3. Groups will be handed Rodin books and asked to find images that will serve as inspiration
4. Groups will spread out in designated areas with their image and discuss the sculpture in some of the same ways the class had discussed the film. The group must decide: What kind of mood does this sculpture evoke? How will they illustrate this in their movements? Who will assume what role? Will another role be added?
5. Instructors will demonstrate movements.
6. Students will begin experimenting with choreography, using masking tape if desired to help define placements of group members.
7. Instructors ask all the groups to pause. Instructors announce that three music selections will be played. Each member in each group should change their movement in a way that they believe helps them interpret the different sounds they hear.
8. After all three music selections have been played and explored with by the students, the groups have to decide which piece fits most appropriately with the ideas they expressed in the first step: What musical interpretation does this sculpture evoke?
9. Groups continue to practice their movement, imagining their chosen music. Instructors will hand out two to three scarves per group. The challenge is now to change their movements once again with the use of added material.
10. Groups are then given one to two stools or crates, allowing them to explore perspective, distance, and the theatricality of their movements. How might this raised element relate to the initial sculpture they chose?
11. When complete, all groups come together.
12. Each group will share their dance with the chosen accompanying music (as indicated to instructors). After each group performs, members should reveal and discuss their inspiration (Rodin images).
13. The presentations are videotaped and uploaded to the attendant’s e-mail addresses.


Think about Daria Martin’s statement in regards to this film, “We move from drawing to sculpture to photography to dance, from two dimensions to three, and these different dimensions are akin to different perspectives on the same story.” Now let’s translate the 3D experience to a 2D one: Ask children to map out their movements (abstractly or realistically) with paper and pencil. Color should be used as another way to express emotion. It can vary from dots of color to more explicit representations, depending on how the mapping is executed. The mapping can also develop into a painting.

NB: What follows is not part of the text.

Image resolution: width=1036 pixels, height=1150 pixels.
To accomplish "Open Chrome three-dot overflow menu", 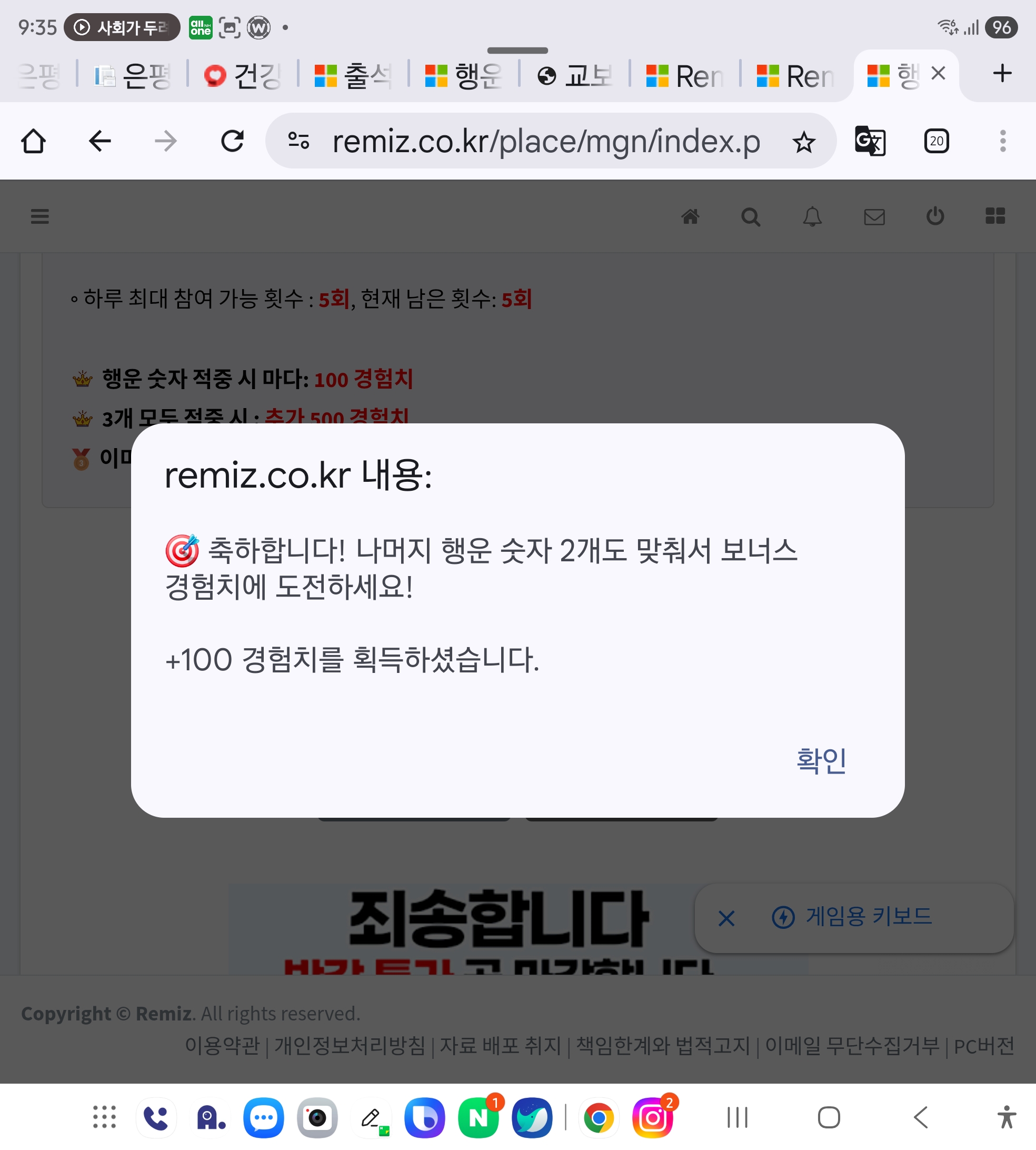I will pyautogui.click(x=1002, y=141).
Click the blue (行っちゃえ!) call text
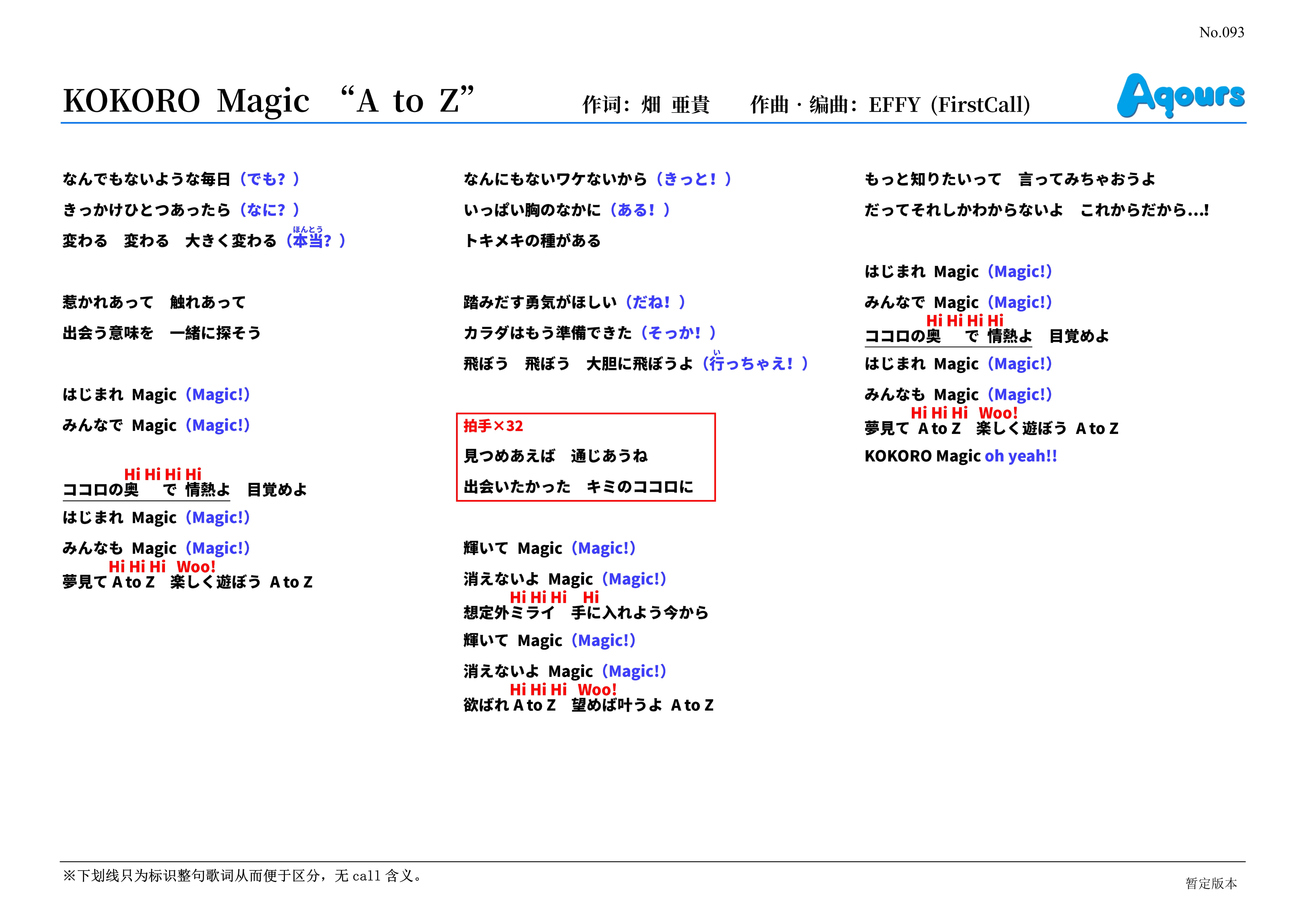This screenshot has width=1307, height=924. [755, 364]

  • How did your source of inspiration influence the narrative as well as the choreography you created?
  • What are some of the challenges you faced creating a performance without scenery or language?
  • How did music and movement as intangible elements affect your choreography?
  • How did the collaboration with your peers help or hinder this entire process (beginning with the brainstorming)?
  • How difficult was it to imitate the sculpture’s figurative poses? What did you discover about the way your body moves? Think about the collaborative process as well. Discuss your self-awareness.

Extending the Lesson

  • Musical choice: The instructor can ask each student or group to come up with a contrasting playlist. This can be a personal choice or based on an era of music they are studying.
  • Costume: The instructor can ask each student or group to bring in an accessory or clothing item to use as a prop for the movement exercise.
  • Translation of mediums: Now translate your 3D piece into a 2D representation using paint, charcoal, or clay.